What is the Difference Between Parental Engagement and Involvement?

There is a generally ‘agreed’ understanding among school-leaders of the importance parental engagement plays in school, from attainment outcomes to attendance and pupil wellbeing. However, a challenge many schools face today is understanding the difference between parental engagement and parental involvement.

Engagement is typically school-led and can be a little one-sided. It boils down mainly to your school’s communication strategies and how you keep parents informed and updated about school-life. Involvement by comparison, means that parents hold a role in school-life too. Maybe they support their child with homework, in non-COVID times would attend school-events or chat to parents at the school-gate. Involvement can come in many forms, but the key difference is involved parents reciprocate, and partake in school-life.

My preferred way to find out which stage a school is at, is to look at the three parental engagement indicators. Being able to answer yes to the five questions is a good signifier that parents are involved in school-life, and also has the benefit, of being able to highlight any areas that perhaps need some additional attention.

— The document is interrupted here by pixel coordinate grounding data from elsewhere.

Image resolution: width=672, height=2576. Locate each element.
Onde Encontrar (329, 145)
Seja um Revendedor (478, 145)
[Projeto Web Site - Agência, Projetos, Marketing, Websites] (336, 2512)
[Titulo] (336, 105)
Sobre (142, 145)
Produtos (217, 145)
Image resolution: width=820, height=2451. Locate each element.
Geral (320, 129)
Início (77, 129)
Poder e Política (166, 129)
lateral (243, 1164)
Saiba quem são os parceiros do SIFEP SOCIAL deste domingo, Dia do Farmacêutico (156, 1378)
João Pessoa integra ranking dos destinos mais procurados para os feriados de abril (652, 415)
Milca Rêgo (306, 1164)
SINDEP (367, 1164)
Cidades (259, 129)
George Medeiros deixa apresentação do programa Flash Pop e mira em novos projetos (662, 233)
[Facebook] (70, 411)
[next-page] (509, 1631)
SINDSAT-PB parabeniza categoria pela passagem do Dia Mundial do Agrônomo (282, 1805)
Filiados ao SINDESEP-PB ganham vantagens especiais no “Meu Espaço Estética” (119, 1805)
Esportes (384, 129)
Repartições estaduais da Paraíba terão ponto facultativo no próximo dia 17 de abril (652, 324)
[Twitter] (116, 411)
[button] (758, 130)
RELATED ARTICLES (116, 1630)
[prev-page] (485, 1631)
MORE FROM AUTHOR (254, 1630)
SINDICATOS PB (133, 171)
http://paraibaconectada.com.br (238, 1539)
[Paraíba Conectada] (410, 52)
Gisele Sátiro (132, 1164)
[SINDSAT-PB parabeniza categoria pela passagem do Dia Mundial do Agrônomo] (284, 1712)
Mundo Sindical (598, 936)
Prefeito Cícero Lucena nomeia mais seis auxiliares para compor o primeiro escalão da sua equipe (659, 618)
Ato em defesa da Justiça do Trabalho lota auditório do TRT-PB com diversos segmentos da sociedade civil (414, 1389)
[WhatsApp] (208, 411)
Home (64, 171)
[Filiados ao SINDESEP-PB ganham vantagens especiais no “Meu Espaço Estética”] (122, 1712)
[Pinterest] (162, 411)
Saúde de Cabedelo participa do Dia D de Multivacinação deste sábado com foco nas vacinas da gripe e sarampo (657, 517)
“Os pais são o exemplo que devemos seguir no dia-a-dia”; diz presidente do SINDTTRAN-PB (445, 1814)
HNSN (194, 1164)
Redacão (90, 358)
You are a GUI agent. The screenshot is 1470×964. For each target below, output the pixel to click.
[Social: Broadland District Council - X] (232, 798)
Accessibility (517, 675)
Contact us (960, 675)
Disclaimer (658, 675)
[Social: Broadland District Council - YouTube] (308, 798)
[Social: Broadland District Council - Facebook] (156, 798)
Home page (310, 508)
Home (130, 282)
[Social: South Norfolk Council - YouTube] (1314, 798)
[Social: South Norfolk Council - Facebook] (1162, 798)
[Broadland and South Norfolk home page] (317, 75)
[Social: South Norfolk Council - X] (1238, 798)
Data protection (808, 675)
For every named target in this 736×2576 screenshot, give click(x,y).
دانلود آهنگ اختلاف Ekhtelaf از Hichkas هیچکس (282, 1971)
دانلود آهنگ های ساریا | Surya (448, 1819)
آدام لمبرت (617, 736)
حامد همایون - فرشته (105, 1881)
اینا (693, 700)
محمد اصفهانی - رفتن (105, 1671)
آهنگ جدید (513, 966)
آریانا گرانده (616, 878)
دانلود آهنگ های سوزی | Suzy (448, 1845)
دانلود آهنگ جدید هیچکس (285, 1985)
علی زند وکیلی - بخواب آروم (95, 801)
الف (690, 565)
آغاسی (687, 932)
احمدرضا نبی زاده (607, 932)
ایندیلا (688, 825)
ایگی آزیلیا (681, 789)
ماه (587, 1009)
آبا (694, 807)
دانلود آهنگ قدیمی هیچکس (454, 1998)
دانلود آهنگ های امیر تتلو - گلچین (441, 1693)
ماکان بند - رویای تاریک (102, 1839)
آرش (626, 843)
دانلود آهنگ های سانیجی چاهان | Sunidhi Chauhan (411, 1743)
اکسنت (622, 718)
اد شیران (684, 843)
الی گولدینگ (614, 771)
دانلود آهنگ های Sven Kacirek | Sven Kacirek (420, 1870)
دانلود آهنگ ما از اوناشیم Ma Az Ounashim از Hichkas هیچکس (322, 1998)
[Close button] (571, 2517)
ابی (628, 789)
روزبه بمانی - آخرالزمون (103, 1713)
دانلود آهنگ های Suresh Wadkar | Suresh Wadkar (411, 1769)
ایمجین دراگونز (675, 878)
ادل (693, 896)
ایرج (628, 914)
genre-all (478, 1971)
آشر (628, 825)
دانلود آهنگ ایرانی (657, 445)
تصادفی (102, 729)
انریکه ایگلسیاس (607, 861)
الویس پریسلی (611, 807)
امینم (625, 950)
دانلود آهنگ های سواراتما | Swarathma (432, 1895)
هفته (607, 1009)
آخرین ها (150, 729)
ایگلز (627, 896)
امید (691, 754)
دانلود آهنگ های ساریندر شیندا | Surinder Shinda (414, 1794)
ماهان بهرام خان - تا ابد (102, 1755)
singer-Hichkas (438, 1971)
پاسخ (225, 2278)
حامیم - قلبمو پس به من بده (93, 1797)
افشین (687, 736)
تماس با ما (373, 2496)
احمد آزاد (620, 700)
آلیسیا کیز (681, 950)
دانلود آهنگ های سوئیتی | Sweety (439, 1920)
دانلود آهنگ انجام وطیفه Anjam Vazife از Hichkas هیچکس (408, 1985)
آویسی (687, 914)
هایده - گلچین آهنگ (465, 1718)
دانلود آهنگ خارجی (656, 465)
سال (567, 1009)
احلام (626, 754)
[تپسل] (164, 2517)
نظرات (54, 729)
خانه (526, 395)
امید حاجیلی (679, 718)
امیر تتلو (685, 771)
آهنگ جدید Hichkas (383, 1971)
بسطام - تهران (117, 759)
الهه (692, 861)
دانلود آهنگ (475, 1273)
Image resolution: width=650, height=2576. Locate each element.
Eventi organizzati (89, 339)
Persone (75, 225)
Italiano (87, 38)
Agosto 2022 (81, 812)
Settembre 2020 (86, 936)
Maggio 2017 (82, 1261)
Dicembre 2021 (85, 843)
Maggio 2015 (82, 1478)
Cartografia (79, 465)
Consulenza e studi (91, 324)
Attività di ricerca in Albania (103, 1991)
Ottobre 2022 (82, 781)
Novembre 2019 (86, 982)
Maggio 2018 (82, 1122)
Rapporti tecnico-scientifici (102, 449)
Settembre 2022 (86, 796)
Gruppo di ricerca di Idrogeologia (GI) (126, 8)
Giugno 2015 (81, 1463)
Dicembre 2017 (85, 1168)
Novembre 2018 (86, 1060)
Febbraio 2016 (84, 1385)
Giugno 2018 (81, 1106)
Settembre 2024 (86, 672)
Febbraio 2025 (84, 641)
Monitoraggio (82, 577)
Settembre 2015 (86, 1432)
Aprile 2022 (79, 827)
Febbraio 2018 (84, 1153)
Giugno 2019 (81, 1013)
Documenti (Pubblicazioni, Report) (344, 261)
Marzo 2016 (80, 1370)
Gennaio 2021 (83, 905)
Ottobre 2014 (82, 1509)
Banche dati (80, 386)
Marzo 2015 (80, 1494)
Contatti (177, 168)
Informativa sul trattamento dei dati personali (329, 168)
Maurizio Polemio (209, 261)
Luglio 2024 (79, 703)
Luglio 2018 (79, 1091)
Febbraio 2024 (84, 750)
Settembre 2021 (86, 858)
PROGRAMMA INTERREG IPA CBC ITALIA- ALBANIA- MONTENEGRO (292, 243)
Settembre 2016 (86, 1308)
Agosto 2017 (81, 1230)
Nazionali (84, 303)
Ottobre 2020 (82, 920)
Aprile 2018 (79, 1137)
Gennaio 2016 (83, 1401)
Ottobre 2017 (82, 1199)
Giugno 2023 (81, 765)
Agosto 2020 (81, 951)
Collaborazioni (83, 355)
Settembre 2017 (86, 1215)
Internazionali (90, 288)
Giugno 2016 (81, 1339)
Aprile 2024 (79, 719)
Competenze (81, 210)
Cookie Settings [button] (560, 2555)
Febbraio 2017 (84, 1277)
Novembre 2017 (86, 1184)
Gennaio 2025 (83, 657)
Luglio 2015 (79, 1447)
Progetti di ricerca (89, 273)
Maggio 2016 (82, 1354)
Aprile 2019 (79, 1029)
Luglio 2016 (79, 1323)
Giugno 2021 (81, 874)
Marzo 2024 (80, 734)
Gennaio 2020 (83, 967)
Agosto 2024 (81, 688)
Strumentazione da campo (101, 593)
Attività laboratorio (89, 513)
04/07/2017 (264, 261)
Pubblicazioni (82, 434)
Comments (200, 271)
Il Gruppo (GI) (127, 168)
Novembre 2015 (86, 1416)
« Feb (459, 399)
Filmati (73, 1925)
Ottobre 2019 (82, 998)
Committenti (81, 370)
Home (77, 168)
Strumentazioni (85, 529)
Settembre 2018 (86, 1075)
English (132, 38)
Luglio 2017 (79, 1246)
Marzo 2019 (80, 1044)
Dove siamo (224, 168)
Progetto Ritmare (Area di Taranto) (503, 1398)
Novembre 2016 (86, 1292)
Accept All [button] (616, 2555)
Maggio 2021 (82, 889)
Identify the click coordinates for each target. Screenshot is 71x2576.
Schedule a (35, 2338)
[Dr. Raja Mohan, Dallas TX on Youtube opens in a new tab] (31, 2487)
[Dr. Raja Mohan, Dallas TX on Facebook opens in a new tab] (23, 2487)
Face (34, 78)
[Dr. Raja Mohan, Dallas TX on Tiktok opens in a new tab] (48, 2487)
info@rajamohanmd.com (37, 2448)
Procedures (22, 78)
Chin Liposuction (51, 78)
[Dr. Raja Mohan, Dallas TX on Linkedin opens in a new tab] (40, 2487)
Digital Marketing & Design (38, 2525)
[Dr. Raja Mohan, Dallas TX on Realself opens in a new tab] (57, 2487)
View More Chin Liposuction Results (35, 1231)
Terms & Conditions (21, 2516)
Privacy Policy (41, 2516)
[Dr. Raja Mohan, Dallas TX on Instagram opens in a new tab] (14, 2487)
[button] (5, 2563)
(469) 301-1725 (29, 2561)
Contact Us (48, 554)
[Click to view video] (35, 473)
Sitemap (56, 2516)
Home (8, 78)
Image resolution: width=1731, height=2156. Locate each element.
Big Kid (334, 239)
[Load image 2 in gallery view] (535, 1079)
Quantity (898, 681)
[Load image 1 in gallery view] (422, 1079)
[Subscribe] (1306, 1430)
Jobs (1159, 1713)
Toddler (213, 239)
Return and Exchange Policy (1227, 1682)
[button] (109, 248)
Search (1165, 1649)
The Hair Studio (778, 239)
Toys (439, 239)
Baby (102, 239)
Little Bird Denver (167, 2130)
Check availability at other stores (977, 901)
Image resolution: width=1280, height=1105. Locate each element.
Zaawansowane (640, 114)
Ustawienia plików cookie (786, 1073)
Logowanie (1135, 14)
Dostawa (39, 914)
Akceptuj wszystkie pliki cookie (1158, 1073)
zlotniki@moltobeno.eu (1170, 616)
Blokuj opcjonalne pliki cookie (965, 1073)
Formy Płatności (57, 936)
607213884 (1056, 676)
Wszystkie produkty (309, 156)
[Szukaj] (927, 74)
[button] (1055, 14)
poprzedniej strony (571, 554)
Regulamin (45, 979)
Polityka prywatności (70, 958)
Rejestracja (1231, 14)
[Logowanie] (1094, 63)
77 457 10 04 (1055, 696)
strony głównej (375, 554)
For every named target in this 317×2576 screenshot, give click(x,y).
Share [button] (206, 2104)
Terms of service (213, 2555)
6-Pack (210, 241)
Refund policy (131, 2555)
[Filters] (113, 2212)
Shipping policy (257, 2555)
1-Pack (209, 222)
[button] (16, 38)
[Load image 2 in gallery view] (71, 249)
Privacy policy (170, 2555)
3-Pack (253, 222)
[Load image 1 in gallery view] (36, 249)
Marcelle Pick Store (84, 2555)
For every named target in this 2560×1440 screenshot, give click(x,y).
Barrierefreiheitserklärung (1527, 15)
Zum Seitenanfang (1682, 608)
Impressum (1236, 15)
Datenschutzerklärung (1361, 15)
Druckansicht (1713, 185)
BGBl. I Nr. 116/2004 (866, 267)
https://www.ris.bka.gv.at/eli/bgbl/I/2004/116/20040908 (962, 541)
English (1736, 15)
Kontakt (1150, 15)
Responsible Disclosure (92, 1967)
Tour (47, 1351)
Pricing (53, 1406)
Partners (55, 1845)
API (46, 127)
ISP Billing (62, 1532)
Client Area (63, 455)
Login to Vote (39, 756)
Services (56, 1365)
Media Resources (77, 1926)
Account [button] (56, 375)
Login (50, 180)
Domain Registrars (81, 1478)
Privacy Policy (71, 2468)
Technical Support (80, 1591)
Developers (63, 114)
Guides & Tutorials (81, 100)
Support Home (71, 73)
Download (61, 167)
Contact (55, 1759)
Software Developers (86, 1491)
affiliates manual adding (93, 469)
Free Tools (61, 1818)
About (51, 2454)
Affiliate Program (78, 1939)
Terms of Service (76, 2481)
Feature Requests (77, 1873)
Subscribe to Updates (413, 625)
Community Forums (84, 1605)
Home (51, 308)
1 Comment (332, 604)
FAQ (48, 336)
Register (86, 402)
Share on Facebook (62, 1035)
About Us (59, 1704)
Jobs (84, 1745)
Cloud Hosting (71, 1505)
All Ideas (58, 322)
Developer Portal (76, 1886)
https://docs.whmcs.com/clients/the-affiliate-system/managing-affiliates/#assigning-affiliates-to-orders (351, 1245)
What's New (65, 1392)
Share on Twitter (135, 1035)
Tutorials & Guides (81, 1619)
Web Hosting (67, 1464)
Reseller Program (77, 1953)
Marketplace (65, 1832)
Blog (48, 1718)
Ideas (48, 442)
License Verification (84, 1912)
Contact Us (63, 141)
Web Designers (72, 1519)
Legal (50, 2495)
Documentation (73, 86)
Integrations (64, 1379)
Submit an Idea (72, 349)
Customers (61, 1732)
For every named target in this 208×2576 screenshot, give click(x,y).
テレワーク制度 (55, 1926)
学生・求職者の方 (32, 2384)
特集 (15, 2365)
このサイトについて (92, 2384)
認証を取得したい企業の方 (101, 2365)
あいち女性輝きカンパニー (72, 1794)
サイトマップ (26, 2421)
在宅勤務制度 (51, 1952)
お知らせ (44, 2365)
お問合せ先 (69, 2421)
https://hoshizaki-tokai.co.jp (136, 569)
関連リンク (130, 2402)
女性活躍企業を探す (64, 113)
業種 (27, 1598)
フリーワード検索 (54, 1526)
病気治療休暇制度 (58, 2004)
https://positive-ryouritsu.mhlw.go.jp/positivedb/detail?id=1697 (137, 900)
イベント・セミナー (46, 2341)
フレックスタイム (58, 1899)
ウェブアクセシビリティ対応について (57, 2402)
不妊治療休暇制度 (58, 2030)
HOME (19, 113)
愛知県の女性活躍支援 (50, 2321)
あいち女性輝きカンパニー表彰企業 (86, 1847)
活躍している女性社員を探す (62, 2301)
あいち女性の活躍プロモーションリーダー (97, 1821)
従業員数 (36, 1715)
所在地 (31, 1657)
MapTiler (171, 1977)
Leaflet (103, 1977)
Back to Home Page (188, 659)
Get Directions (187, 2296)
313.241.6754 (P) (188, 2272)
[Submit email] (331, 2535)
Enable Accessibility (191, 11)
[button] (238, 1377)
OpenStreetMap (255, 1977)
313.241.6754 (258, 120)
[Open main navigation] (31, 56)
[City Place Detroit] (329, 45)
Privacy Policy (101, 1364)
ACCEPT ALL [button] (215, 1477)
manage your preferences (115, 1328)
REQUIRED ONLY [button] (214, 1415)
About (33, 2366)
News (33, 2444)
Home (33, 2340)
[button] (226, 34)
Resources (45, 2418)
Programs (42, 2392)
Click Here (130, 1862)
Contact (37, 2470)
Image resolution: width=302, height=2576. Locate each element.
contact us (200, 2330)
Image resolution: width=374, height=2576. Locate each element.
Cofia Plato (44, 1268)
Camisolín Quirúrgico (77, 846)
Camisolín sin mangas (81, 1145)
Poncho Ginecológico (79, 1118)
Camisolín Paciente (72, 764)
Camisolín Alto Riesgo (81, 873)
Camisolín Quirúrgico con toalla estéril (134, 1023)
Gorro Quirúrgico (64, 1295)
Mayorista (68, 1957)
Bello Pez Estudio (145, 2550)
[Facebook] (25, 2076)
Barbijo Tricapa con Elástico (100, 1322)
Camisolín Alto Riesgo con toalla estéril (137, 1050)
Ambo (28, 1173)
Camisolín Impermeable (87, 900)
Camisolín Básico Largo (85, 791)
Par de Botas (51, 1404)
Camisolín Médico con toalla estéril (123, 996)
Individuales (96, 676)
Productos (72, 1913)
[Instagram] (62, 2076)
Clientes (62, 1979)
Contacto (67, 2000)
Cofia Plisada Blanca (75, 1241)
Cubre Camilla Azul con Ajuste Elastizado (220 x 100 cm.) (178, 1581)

Certainly, in the last year, it’s been a lot harder for schools to achieve all three positive indicators. Behaviorally especially, we just haven’t had a year where it’s been possible for parents to interact with one another at school or participate in events at school. This doesn’t mean that achieving involving parents is impossible, instead, here are some strategies that I suggest and can be done right now:

• Make use of Forums or Open-Discussions: Creating open spaces for parents to share their voice and interact openly is a way of supplementing parental interaction when it can’t occur in person. We often encourage schools to use their app’s forum or news pages to promote discussion.

• Set Aside Some Time: Sometimes we fall into habits of only contacting parents when there is something negative or positive to say, but actually just checking in and saying hello can go a long way in building parent-teacher relationships.

• Run a Survey: You don’t need to do this every month, but a few times a year does a couple of things. It will validate parent feelings and ensure their voices are heard, it can be used as supporting evidence in school inspections and helps you to keep track of progression through your parental indicators.

Successful parental involvement is continuous. Starting before children begin school with things like reading bedtime stories and should be continued throughout childhood. Although the nature of parental involvement will change, the level of commitment from parents needs to be consistent over time.